Theoretical energy density of capacitors made from aerogels can go up to 325 kJ/Kg, about 70% of Li-ion battery. Working voltage of aerogel capacitors can be 2.5-32 V, and the capacitors have very low ESR because of its structure. Energy density can be about 10 kW/kg.
4- Graphene
Graphene is sheet of one atom thickness. It is the material being researched most all over the world for ultracapacitors because of its unique properties. Being one atom thick, the sheets are fully open for contact with electrolyte from all sides, giving largest possible effective surface area for formation of dielectric.
To understand graphene thickness, a regular graphite pencil may be used to make black surface on a small area of paper, and then the graphite layer, if separated from paper, is graphene (this is not easy though). Old lab process for graphene was to deposit graphite oxide on a computer DVD, and then expose the disc to laser beam. Graphene layer can then be separated from disc.

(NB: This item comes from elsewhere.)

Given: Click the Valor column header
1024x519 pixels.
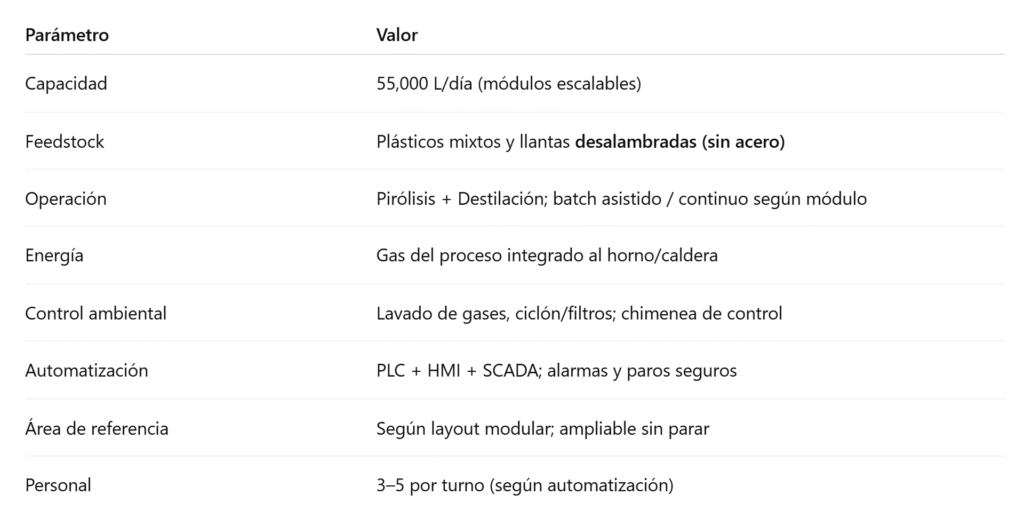Looking at the screenshot, I should click(397, 36).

A graphene capacitor can store energy comparable to Li-ion battery, charge or discharge in seconds, and has life of about a million operations. Structure of graphene allows flexible capacitors, and thin flat capacitors. However, graphene is not easy to manufacture, and pure graphene is all the more difficult, and is very costly today because of complicated process with low yield, though costs are coming down over time. Lot of research is directed towards making graphene capacitors with higher densities viable, and few manufacturers have come out with graphene capacitors.
Energy density of graphene capacitors can go to 70-85 Wh/Kg, comparable to Li-ion battery. Capacitance can go as high as 300 F/gm or more, with specific power 16 kW / Kg, Thus, graphene capacitors create a possibility of an ultracapacitor with energy density comparable to Li-ion battery, with high power capability of EDLC.